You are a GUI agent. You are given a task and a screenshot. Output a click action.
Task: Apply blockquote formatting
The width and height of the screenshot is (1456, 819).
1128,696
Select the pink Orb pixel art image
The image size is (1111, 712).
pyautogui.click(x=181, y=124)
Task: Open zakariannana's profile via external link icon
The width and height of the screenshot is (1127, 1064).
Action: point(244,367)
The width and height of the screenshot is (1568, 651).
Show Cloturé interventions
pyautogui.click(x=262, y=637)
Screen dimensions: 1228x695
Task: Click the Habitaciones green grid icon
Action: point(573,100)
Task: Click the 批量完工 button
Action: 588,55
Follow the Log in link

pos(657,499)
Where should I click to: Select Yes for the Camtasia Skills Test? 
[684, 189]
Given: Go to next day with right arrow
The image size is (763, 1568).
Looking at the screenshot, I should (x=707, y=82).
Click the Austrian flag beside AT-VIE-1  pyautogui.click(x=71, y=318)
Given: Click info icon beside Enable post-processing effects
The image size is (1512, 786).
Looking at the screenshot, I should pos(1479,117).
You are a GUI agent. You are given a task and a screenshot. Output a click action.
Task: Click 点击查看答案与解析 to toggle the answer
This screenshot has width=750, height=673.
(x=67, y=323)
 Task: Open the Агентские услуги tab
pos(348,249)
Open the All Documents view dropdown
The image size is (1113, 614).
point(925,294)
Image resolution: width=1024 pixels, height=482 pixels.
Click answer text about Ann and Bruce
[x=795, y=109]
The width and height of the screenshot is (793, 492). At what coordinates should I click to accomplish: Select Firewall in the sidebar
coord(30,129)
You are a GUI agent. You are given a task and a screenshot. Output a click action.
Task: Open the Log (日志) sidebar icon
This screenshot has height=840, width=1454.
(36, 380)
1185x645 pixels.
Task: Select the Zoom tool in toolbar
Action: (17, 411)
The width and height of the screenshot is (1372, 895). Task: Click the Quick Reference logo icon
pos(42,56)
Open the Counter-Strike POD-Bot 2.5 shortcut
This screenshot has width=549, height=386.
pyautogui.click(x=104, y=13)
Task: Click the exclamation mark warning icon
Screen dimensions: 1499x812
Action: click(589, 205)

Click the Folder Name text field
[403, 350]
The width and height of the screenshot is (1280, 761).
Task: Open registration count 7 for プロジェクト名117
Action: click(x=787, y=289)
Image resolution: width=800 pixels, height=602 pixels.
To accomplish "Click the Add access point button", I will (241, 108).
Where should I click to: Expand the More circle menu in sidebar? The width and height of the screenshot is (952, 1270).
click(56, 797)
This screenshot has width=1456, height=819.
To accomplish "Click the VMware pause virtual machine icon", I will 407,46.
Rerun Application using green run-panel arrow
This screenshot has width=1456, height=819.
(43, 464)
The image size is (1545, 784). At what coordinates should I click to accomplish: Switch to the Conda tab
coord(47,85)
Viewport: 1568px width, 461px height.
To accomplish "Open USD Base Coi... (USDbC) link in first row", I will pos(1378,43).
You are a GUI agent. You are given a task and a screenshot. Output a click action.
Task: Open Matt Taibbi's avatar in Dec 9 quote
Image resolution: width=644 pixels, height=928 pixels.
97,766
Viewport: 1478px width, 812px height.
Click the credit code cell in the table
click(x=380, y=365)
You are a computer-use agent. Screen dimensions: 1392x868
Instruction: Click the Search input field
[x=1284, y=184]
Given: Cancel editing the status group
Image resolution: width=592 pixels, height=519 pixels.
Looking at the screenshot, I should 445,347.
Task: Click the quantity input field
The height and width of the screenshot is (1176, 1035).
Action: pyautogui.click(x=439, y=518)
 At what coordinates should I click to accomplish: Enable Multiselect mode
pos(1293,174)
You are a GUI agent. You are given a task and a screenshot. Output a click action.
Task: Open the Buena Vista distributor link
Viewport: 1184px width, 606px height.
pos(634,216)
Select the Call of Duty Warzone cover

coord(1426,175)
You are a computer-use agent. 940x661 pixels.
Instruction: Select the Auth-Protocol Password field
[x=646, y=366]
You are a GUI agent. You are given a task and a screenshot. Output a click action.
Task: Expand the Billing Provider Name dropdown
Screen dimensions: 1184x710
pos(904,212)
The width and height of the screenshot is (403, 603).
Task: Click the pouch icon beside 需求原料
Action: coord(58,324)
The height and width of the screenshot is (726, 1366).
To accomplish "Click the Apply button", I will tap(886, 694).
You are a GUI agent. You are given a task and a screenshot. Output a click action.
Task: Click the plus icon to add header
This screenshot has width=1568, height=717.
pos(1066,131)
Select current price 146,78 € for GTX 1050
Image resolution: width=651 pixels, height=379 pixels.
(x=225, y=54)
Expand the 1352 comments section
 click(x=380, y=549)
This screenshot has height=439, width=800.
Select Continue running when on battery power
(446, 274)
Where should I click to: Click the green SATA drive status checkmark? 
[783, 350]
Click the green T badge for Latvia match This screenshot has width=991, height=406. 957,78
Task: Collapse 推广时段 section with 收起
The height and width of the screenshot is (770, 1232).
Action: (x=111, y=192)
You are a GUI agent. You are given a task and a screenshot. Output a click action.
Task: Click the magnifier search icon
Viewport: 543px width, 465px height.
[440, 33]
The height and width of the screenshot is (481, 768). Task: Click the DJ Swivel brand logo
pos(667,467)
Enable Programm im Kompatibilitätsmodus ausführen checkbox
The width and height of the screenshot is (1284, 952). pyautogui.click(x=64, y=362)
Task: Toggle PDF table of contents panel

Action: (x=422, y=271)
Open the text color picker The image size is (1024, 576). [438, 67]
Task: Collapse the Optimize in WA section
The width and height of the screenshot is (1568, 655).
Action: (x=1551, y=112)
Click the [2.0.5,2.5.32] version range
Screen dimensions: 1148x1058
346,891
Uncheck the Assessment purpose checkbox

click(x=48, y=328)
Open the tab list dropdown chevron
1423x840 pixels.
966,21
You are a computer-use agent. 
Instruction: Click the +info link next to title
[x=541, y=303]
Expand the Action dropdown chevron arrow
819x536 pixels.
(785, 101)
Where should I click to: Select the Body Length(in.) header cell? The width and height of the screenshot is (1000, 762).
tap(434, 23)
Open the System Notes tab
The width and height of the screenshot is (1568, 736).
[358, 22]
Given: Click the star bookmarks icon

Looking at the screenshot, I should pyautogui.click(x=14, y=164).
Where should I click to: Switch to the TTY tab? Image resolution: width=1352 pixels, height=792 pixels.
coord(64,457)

[AUFGABENSTELLUNG] Überarbeite die Daten oben, indem du überall „GUI agent“ durch „GUI assistant“ ersetzt. Alles andere bleibt unverändert.

[ENDERGEBNIS]
You are a GUI assistant. You are given a task and a screenshot. Output a click action.
Task: Apply blockquote formatting
The width and height of the screenshot is (1456, 819).
1128,696
Select the pink Orb pixel art image
The image size is (1111, 712).
pyautogui.click(x=181, y=124)
Task: Open zakariannana's profile via external link icon
The width and height of the screenshot is (1127, 1064).
Action: point(244,367)
The width and height of the screenshot is (1568, 651).
Show Cloturé interventions
pyautogui.click(x=262, y=637)
Screen dimensions: 1228x695
Task: Click the Habitaciones green grid icon
Action: point(573,100)
Task: Click the 批量完工 button
Action: 588,55
Follow the Log in link

pos(657,499)
Where should I click to: Select Yes for the Camtasia Skills Test? 
[684, 189]
Given: Go to next day with right arrow
The image size is (763, 1568).
Looking at the screenshot, I should (x=707, y=82).
Click the Austrian flag beside AT-VIE-1  pyautogui.click(x=71, y=318)
Given: Click info icon beside Enable post-processing effects
The image size is (1512, 786).
Looking at the screenshot, I should pos(1479,117).
You are a GUI assistant. You are given a task and a screenshot. Output a click action.
Task: Click 点击查看答案与解析 to toggle the answer
This screenshot has width=750, height=673.
(x=67, y=323)
 Task: Open the Агентские услуги tab
pos(348,249)
Open the All Documents view dropdown
The image size is (1113, 614).
point(925,294)
Image resolution: width=1024 pixels, height=482 pixels.
Click answer text about Ann and Bruce
[x=795, y=109]
The width and height of the screenshot is (793, 492). At what coordinates should I click to accomplish: Select Firewall in the sidebar
coord(30,129)
You are a GUI assistant. You are given a task and a screenshot. Output a click action.
Task: Open the Log (日志) sidebar icon
This screenshot has height=840, width=1454.
(36, 380)
1185x645 pixels.
Task: Select the Zoom tool in toolbar
Action: (17, 411)
The width and height of the screenshot is (1372, 895). Task: Click the Quick Reference logo icon
pos(42,56)
Open the Counter-Strike POD-Bot 2.5 shortcut
This screenshot has width=549, height=386.
pyautogui.click(x=104, y=13)
Task: Click the exclamation mark warning icon
Screen dimensions: 1499x812
Action: click(589, 205)

Click the Folder Name text field
[403, 350]
The width and height of the screenshot is (1280, 761).
Task: Open registration count 7 for プロジェクト名117
Action: click(x=787, y=289)
Image resolution: width=800 pixels, height=602 pixels.
To accomplish "Click the Add access point button", I will (241, 108).
Where should I click to: Expand the More circle menu in sidebar? The width and height of the screenshot is (952, 1270).
click(56, 797)
This screenshot has width=1456, height=819.
To accomplish "Click the VMware pause virtual machine icon", I will 407,46.
Rerun Application using green run-panel arrow
This screenshot has width=1456, height=819.
(43, 464)
The image size is (1545, 784). At what coordinates should I click to accomplish: Switch to the Conda tab
coord(47,85)
Viewport: 1568px width, 461px height.
To accomplish "Open USD Base Coi... (USDbC) link in first row", I will pos(1378,43).
You are a GUI assistant. You are given a task and a screenshot. Output a click action.
Task: Open Matt Taibbi's avatar in Dec 9 quote
Image resolution: width=644 pixels, height=928 pixels.
97,766
Viewport: 1478px width, 812px height.
Click the credit code cell in the table
click(x=380, y=365)
You are a computer-use agent. Screen dimensions: 1392x868
Instruction: Click the Search input field
[x=1284, y=184]
Given: Cancel editing the status group
Image resolution: width=592 pixels, height=519 pixels.
Looking at the screenshot, I should 445,347.
Task: Click the quantity input field
The height and width of the screenshot is (1176, 1035).
Action: pyautogui.click(x=439, y=518)
 At what coordinates should I click to accomplish: Enable Multiselect mode
pos(1293,174)
You are a GUI assistant. You are given a task and a screenshot. Output a click action.
Task: Open the Buena Vista distributor link
Viewport: 1184px width, 606px height.
pos(634,216)
Select the Call of Duty Warzone cover

coord(1426,175)
You are a computer-use agent. 940x661 pixels.
Instruction: Select the Auth-Protocol Password field
[x=646, y=366]
You are a GUI assistant. You are given a task and a screenshot. Output a click action.
Task: Expand the Billing Provider Name dropdown
Screen dimensions: 1184x710
pos(904,212)
The width and height of the screenshot is (403, 603).
Task: Click the pouch icon beside 需求原料
Action: coord(58,324)
The height and width of the screenshot is (726, 1366).
To accomplish "Click the Apply button", I will tap(886, 694).
You are a GUI assistant. You are given a task and a screenshot. Output a click action.
Task: Click the plus icon to add header
This screenshot has width=1568, height=717.
pos(1066,131)
Select current price 146,78 € for GTX 1050
Image resolution: width=651 pixels, height=379 pixels.
(x=225, y=54)
Expand the 1352 comments section
 click(x=380, y=549)
This screenshot has height=439, width=800.
Select Continue running when on battery power
(446, 274)
Where should I click to: Click the green SATA drive status checkmark? 
[783, 350]
Click the green T badge for Latvia match This screenshot has width=991, height=406. 957,78
Task: Collapse 推广时段 section with 收起
The height and width of the screenshot is (770, 1232).
Action: (x=111, y=192)
You are a GUI assistant. You are given a task and a screenshot. Output a click action.
Task: Click the magnifier search icon
Viewport: 543px width, 465px height.
[440, 33]
The height and width of the screenshot is (481, 768). Task: Click the DJ Swivel brand logo
pos(667,467)
Enable Programm im Kompatibilitätsmodus ausführen checkbox
The width and height of the screenshot is (1284, 952). pyautogui.click(x=64, y=362)
Task: Toggle PDF table of contents panel

Action: (x=422, y=271)
Open the text color picker The image size is (1024, 576). [438, 67]
Task: Collapse the Optimize in WA section
The width and height of the screenshot is (1568, 655).
Action: (x=1551, y=112)
Click the [2.0.5,2.5.32] version range
Screen dimensions: 1148x1058
346,891
Uncheck the Assessment purpose checkbox

click(x=48, y=328)
Open the tab list dropdown chevron
1423x840 pixels.
966,21
You are a computer-use agent. 
Instruction: Click the +info link next to title
[x=541, y=303]
Expand the Action dropdown chevron arrow
819x536 pixels.
(785, 101)
Where should I click to: Select the Body Length(in.) header cell? The width and height of the screenshot is (1000, 762).
tap(434, 23)
Open the System Notes tab
The width and height of the screenshot is (1568, 736).
[358, 22]
Given: Click the star bookmarks icon

Looking at the screenshot, I should pyautogui.click(x=14, y=164).
Where should I click to: Switch to the TTY tab? Image resolution: width=1352 pixels, height=792 pixels.
coord(64,457)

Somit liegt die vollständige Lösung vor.